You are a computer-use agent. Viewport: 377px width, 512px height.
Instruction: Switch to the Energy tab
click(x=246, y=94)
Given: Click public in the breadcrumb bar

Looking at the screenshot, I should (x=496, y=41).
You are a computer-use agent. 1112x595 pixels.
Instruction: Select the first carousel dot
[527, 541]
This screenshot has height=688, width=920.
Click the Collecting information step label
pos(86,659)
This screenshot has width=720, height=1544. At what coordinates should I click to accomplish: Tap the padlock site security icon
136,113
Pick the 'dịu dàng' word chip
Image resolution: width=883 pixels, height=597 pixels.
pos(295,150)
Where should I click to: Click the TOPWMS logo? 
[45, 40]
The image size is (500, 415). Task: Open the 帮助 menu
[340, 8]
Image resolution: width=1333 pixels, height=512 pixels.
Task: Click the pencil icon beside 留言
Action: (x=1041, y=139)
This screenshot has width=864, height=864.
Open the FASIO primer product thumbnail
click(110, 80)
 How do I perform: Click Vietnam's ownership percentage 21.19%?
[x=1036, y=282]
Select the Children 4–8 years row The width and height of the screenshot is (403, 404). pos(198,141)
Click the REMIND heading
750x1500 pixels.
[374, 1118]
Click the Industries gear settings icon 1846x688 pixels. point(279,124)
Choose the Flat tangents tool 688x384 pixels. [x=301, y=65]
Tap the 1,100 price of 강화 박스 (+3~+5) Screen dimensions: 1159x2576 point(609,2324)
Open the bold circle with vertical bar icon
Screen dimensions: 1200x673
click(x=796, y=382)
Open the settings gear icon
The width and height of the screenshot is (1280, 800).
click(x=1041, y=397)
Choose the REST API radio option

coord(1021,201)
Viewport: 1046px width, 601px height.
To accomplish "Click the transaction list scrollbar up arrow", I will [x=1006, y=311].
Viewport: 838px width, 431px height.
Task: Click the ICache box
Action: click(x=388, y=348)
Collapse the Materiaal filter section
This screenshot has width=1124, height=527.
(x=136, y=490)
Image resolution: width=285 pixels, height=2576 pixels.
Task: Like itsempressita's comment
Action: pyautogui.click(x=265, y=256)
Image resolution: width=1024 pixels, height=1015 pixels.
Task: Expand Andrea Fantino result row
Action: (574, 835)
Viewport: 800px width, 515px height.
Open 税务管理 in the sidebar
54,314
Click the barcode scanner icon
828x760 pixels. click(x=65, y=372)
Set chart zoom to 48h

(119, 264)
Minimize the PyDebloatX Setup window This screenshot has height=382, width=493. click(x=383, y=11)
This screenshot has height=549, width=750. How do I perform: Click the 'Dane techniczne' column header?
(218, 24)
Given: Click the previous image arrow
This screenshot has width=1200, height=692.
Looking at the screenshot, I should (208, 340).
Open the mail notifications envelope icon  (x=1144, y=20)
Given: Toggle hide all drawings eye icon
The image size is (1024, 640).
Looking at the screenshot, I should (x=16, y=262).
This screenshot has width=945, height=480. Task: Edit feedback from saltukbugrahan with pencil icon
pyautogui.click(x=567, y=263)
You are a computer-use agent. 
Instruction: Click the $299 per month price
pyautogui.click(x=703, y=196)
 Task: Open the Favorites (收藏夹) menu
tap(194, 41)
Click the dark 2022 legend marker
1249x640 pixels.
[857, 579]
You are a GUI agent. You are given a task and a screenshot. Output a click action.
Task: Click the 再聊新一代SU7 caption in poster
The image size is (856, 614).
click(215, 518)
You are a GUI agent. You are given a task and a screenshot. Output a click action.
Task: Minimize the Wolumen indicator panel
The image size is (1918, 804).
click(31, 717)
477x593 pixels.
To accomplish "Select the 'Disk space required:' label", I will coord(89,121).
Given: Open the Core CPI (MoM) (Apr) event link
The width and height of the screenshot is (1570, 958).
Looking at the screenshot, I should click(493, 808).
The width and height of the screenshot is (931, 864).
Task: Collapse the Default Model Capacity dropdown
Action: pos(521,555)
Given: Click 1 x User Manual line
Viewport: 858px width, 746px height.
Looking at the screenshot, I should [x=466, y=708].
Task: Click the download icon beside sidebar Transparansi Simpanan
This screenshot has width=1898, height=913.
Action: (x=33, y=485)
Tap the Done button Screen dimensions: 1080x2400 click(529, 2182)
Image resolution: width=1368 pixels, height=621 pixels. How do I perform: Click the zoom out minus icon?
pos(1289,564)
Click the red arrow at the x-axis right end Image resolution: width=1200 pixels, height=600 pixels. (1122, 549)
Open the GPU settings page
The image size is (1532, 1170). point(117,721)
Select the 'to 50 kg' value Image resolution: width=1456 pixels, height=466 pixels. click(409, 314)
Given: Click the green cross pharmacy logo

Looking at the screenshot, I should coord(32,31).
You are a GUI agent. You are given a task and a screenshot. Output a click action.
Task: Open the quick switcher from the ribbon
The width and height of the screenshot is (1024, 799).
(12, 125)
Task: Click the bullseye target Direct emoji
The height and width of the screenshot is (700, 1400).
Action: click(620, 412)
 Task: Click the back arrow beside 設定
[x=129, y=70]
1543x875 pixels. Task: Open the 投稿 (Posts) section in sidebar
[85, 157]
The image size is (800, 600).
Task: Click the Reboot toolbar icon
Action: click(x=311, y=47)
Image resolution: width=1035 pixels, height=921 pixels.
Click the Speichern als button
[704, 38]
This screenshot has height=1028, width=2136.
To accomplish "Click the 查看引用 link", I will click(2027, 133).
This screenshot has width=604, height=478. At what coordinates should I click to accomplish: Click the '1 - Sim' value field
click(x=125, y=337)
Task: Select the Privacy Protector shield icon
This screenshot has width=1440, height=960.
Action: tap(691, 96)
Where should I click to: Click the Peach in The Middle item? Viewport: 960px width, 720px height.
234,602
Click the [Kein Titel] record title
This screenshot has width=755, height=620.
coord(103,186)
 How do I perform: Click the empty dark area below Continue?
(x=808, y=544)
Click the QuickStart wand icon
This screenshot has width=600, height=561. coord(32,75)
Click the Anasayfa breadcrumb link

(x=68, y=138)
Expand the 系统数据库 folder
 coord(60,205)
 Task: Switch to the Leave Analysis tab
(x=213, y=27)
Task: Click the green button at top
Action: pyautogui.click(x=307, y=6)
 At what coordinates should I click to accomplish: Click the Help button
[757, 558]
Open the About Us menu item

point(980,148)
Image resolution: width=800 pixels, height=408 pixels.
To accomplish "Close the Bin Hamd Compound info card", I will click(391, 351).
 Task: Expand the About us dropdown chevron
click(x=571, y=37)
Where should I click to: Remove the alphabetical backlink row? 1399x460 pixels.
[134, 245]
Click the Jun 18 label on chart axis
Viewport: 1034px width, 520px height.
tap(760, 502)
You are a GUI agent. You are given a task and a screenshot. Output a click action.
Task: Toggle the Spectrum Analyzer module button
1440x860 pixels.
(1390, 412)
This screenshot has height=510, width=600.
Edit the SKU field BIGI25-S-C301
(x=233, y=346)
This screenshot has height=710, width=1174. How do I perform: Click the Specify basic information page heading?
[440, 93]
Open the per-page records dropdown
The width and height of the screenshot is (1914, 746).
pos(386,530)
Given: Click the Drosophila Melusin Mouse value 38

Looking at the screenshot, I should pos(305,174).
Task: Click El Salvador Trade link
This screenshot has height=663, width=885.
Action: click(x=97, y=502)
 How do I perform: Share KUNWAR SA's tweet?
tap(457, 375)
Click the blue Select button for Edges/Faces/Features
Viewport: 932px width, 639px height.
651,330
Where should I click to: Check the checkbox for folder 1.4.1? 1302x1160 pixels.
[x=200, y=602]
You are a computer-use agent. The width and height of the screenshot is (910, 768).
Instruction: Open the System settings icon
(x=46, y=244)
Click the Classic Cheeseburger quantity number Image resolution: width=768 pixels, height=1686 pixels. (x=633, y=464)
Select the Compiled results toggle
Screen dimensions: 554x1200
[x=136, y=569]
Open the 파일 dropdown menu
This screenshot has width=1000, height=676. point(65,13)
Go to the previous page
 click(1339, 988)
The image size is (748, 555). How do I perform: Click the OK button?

Your goal → Could you find each line in the entries that contains the string "computer" and copy it?

Problem solution →
You are a computer-use agent. Viewport: 377px width, 512px height.
You are a computer-use agent. 1112x595 pixels.
You are a computer-use agent. 
You are a computer-use agent. The width and height of the screenshot is (910, 768).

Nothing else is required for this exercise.